Common microservice failures and how DoorDash mitigates them (2024)

DoorDash is an on-demand food delivery service that connects customers with local restaurants through its app and website. It’s currently one of the largest food marketplaces in the US with almost 37 millions users. The platform enables users to browse menus, place orders, and have meals delivered directly to their doorstep.

In 2020, with the constant increase in their user base, the team decided to move from a Django monolith to a microservice architecture. This allowed for better scalability options, shorter waits for tests completion, faster deployment times and increased developer velocity. They wrote a great blog post on how they managed the transition. But this change also brought a lot of complexity with it.

Common microservice failures and how DoorDash mitigates them (1)

The new architecture introduced other types of issues which we’re going to talk about in this article. We’re going to have a look at some of the common pitfalls and anti-patterns that appear in a microservice architecture, how Doordash solved them at a local level and how they’re attempting to mitigate them at a global level.

Common pitfalls with microservice architectures

1. Cascading Failure - A cascading failure happens when the failure of one service leads to the failure of other dependent services. This can cause a chain reaction, potentially bringing down the entire system.

DoorDash had an outage of this kind that they talked about in this blog post. In their case, the chain of failure started from a seemingly innocuous database maintenance, which increased the database latency. The latency then bubbled up to the upstream services, causing errors from timeouts and resource exhaustion. The increased error rates triggered a misconfigured circuit breaker, which stopped traffic between a lot of unrelated services, resulting in an outage with a wide blast radius.

Why it happens:

Tight Coupling: Services are too dependent on each other, leading to a domino effect.
Lack of Isolation: Failures in one service are not contained and propagate to others.
Resource Exhaustion: Failure in a critical service can lead to resource exhaustion (e.g., CPU, memory) in dependent services.

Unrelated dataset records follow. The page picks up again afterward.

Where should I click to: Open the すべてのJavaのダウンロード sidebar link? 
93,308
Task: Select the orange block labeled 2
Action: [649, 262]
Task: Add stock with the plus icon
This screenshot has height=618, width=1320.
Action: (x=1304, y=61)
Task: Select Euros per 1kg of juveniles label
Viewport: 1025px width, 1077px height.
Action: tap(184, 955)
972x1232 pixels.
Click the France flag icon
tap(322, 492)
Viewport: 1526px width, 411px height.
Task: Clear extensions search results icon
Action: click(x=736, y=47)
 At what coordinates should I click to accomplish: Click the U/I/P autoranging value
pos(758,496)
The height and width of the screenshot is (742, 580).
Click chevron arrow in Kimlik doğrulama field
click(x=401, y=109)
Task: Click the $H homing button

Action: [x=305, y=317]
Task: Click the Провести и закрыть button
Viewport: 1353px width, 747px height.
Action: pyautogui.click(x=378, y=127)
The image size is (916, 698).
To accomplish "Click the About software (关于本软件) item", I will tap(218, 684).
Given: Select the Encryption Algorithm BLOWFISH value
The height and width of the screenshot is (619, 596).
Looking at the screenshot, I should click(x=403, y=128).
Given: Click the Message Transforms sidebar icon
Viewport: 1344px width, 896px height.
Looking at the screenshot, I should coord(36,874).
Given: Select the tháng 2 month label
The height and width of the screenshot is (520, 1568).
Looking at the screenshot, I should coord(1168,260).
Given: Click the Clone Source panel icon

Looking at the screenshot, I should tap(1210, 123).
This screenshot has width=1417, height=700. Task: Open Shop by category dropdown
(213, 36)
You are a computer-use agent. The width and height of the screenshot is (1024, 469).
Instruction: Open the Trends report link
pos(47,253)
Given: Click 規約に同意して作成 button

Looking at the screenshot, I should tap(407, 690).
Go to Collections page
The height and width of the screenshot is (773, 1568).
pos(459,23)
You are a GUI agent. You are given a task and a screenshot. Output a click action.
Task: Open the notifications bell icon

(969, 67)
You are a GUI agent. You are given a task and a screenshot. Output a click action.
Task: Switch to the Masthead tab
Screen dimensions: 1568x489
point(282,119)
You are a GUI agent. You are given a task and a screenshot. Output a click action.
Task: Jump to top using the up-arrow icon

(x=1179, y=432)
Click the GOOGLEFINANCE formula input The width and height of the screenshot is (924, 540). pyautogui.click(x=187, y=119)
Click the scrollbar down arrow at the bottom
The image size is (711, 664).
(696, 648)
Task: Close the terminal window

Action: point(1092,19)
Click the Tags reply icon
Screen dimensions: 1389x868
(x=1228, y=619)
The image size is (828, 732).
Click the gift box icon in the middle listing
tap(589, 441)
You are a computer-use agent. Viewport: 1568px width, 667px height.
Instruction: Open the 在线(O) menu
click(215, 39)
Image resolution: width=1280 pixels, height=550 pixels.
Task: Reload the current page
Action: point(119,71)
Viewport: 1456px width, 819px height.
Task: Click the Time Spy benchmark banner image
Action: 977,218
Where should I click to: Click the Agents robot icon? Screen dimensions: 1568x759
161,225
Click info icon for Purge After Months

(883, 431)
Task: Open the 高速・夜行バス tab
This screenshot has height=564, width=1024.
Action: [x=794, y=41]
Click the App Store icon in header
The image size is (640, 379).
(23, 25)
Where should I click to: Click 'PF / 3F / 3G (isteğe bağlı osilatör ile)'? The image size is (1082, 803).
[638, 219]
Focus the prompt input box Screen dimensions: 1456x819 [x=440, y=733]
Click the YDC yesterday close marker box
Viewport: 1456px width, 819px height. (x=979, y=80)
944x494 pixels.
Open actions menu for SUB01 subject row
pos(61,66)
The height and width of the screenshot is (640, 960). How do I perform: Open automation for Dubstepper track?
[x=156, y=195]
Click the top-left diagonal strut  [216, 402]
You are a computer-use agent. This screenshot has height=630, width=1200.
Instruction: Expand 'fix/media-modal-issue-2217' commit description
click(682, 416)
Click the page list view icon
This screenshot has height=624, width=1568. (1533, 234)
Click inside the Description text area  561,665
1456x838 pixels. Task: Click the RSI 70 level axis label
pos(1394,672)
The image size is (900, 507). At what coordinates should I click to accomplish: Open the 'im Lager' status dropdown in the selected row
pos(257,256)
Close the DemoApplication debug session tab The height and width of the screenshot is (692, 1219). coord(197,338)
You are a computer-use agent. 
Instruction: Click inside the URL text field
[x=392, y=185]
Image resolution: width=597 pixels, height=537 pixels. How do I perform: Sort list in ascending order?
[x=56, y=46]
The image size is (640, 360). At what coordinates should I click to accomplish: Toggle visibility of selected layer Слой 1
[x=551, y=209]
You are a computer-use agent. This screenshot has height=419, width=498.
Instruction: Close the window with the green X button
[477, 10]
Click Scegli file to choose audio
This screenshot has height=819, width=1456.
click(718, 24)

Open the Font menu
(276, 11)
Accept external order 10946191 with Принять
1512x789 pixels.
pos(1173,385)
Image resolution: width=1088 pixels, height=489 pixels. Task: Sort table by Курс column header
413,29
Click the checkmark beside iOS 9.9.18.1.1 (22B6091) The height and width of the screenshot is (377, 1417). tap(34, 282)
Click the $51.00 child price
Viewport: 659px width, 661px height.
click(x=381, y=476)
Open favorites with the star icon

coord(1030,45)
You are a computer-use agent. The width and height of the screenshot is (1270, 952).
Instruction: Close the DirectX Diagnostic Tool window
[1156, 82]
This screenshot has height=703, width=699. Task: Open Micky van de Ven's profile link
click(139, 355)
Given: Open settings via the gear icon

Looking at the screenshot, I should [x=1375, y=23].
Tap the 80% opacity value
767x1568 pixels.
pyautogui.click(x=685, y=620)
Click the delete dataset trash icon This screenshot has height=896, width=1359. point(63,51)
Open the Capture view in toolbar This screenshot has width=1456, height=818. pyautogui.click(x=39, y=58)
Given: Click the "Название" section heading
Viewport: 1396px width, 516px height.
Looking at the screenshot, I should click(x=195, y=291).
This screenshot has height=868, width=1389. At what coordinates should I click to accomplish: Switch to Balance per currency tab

Common microservice failures and how DoorDash mitigates them (2)

2. Retry Storm - A retry storm occurs when a service failure triggers multiple retries from dependent services, which can overwhelm the failing service even more. Retries can worsen the issue when the downstream services are unavailable or slow, leading to work amplification, as each failed request is retried multiple times, which can cause an already degraded service to deteriorate further.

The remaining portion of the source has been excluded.